Breast Cancer in Young patients at ESTRO 2025: Reproductive issues in young BRCA carriers affected by breast cancer

At ESTRO 2025, Dr. Matteo Lambertini, a leading expert in oncofertility, presented an in-depth overview of reproductive challenges in young women with BRCA-mutated breast cancer. His presentation focused on two major topics:

• Fertility preservation at the time of diagnosis
• The safety of pregnancy after breast cancer treatment in BRCA carriers.

Reproductive concerns are especially important in young women diagnosed with BRCA-mutated breast cancer. This patient population faces unique challenges related to fertility preservation and post-treatment pregnancy, given both the oncologic implications and the genetic predispositions involved.

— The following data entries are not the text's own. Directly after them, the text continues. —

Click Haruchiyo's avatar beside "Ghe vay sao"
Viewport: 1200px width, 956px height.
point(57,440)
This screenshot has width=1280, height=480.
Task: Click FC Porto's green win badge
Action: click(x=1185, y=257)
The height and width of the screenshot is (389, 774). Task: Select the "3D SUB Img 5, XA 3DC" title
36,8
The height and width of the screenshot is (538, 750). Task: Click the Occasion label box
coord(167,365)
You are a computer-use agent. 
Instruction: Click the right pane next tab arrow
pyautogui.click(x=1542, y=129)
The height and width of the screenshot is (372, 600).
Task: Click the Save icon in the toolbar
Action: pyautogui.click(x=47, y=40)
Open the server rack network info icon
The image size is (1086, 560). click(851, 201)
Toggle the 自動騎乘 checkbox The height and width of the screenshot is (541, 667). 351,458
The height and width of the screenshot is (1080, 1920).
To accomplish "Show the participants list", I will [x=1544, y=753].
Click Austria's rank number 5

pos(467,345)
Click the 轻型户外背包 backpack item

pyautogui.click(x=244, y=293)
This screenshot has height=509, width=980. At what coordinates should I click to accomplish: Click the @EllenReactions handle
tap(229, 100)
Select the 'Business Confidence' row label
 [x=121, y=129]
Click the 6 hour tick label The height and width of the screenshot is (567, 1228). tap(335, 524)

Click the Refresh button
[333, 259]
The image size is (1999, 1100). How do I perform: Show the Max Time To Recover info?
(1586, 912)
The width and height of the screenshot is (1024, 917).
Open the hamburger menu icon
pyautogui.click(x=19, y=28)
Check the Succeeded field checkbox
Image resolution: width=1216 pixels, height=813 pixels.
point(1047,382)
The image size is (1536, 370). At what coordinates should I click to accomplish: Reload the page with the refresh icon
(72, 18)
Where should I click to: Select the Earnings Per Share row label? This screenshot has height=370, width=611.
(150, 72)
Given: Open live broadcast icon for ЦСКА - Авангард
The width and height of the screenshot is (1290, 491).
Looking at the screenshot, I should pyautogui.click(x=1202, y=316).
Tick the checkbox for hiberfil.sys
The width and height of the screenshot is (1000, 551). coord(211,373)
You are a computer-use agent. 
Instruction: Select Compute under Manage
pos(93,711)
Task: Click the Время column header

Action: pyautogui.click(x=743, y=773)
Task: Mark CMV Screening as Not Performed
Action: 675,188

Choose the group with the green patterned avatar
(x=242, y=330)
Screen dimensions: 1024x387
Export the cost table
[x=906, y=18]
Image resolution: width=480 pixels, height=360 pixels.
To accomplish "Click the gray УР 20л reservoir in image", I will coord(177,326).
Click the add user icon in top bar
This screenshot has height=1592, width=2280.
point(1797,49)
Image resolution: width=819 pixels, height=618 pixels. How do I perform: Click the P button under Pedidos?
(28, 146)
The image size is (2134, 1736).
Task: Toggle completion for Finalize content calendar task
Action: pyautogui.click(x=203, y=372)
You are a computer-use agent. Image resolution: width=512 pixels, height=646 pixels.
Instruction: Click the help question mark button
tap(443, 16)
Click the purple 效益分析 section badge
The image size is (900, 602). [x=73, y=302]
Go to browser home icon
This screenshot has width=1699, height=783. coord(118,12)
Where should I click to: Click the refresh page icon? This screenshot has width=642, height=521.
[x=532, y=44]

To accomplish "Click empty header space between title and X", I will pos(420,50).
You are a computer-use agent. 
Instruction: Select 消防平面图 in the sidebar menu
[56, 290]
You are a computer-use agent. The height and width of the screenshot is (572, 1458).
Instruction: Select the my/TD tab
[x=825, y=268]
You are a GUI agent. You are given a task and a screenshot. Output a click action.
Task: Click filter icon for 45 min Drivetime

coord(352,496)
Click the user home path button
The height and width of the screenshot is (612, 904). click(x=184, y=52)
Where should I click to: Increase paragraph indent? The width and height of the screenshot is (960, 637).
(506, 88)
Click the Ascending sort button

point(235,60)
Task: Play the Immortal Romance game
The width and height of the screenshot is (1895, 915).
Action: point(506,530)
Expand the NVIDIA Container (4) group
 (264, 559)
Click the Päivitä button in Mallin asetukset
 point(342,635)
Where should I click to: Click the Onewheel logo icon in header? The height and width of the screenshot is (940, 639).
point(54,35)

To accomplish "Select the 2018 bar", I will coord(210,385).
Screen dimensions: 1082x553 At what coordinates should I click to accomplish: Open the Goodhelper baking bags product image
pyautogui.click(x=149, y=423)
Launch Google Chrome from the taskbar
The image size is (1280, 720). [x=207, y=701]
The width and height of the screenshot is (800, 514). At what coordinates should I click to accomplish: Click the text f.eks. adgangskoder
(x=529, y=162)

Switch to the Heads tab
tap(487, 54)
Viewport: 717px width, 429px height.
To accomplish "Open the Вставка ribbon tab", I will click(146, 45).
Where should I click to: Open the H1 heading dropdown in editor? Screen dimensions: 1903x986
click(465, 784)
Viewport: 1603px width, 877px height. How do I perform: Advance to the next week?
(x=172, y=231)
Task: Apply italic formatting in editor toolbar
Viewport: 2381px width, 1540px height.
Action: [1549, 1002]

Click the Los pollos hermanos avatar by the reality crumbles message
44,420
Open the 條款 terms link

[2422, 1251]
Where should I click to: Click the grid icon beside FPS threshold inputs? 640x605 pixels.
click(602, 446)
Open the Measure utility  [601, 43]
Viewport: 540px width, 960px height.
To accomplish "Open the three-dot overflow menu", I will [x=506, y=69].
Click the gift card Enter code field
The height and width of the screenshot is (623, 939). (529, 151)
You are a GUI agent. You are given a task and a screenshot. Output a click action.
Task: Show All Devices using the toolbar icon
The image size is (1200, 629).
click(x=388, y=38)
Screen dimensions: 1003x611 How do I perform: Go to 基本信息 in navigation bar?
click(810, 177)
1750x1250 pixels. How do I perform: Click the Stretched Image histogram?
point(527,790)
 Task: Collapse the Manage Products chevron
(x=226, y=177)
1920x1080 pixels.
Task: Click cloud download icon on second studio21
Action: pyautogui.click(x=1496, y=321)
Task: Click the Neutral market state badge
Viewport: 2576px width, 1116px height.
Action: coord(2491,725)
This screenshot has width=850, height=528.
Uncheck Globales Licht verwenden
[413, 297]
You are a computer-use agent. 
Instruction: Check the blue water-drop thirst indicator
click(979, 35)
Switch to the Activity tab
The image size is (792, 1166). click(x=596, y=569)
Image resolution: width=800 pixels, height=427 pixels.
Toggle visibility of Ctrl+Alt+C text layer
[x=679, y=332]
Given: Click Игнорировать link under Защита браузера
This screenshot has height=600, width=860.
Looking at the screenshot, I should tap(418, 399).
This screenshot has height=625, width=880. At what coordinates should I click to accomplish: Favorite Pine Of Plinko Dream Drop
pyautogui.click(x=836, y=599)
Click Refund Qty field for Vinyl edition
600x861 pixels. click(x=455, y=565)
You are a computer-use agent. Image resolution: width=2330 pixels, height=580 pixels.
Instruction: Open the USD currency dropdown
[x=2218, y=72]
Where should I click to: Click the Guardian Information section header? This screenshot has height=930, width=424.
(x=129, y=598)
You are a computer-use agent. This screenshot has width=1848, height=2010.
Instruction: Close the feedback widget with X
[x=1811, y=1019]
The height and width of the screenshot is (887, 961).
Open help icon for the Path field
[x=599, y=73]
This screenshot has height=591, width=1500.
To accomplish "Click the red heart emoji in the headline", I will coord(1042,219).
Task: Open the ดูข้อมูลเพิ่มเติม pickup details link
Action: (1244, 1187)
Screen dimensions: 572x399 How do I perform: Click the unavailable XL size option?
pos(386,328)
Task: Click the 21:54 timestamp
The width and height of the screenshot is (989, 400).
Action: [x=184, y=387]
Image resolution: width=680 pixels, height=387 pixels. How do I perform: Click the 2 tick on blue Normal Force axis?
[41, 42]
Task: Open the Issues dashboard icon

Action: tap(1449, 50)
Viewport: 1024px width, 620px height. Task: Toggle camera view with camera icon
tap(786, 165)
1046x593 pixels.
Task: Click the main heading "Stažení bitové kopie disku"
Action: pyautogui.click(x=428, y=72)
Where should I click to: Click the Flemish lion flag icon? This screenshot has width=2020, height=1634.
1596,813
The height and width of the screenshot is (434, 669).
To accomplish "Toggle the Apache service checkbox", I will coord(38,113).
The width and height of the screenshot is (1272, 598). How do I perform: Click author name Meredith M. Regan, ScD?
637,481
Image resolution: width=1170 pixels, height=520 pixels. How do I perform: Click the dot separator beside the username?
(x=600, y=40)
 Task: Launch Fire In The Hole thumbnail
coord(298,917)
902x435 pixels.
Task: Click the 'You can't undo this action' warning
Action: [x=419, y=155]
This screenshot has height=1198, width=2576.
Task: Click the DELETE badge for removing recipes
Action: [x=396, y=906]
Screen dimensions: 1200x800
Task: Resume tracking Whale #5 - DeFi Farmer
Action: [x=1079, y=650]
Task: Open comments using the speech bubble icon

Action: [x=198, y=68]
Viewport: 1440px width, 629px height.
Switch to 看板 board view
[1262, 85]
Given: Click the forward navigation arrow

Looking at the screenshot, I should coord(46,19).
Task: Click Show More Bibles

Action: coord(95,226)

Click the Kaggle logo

Young BRCA carriers are often recommended to undergo risk-reducing surgery, such as bilateral salpingo-oophorectomy, between the ages of 35 and 45. This significantly narrows the window of reproductive opportunity. Additionally, preclinical and emerging clinical evidence suggests that BRCA mutations may negatively impact ovarian reserve by interfering with DNA repair mechanisms critical for oocyte survival, possibly leading to earlier ovarian aging.

Fertility counseling should be offered as early as possible—ideally at the time of diagnosis and certainly before initiating cancer treatment. The counseling process must include a thorough discussion of the patient’s age, mutation status, disease stage, the gonadotoxicity of planned therapies, and personal reproductive goals.

When considering fertility preservation strategies, oocyte or embryo cryopreservation is the current standard of care. This approach is effective and generally safe, even in BRCA-mutated patients. Although some studies suggest that these patients may yield fewer oocytes compared to non-carriers, outcomes are still acceptable. Short ovarian stimulation protocols, which typically last around two weeks, are considered safe even in hormone receptor-positive breast cancer, and they are widely used in clinical practice.

Ovarian tissue cryopreservation is not typically recommended for BRCA mutation carriers due to the elevated risk of ovarian cancer and concerns about reintroducing malignant cells. However, in very young patients or cases where immediate cancer treatment precludes oocyte stimulation, this option may be considered under strict experimental protocols. Some successful cases have been reported, though they remain rare.

The use of GnRH agonists during chemotherapy  can be offered to patients as a complementary measure, especially when time or medical condition limits access to cryopreservation. While this method is less effective than cryopreservation, it may be the most feasible option in selected scenarios.

Following cancer treatment, many women—both patients and healthcare providers—remain concerned about the safety of pregnancy, particularly in BRCA mutation carriers. These concerns are largely centered on the potential hormonal stimulation of residual cancer cells and the ethical implications of passing on a genetic predisposition. However, robust clinical data, including the POSITIVE trial and multiple cohort studies, have demonstrated that pregnancy after breast cancer is safe and does not increase the risk of cancer recurrence, even in hormone receptor–positive cases. Importantly, pregnancy outcomes—including miscarriage rates, congenital abnormalities, and maternal complications—are similar to those of healthy women.

A large international study involving nearly 5,000 young women with pathogenic or likely pathogenic BRCA mutations found that approximately 22 percent of them were able to conceive after breast cancer treatment. This rate is higher than what has been reported in earlier trials, likely due to the patients’ young age, heightened reproductive awareness, and motivation given the narrowed fertility window.

Genetic counseling is a critical component of reproductive care for BRCA mutation carriers. Women considering natural conception should be informed about the option of prenatal diagnosis, while those undergoing assisted reproduction should be offered preimplantation genetic testing to prevent transmission of the mutation. These conversations are often ethically complex and must be handled sensitively, with involvement from experienced genetic counselors.

Key takeaways

• Fertility preservation and pregnancy are both feasible and safe for BRCA-mutated breast cancer patients, provided that these topics are addressed early in the treatment process and managed through a multidisciplinary approach.
• Oocyte or embryo cryopreservation remains the preferred strategy, but alternatives such as ovarian tissue cryopreservation and the use of GnRH agonists may be appropriate in select cases.
• Long-term data now confirm that pregnancy after breast cancer is not only possible but can occur without increased oncologic risk, offering hope to young patients facing both cancer and fertility concerns.

Efforts should continue to build collaborative networks among oncologists, fertility specialists, and genetic counselors to ensure that young BRCA carriers receive personalized, timely, and compassionate reproductive care.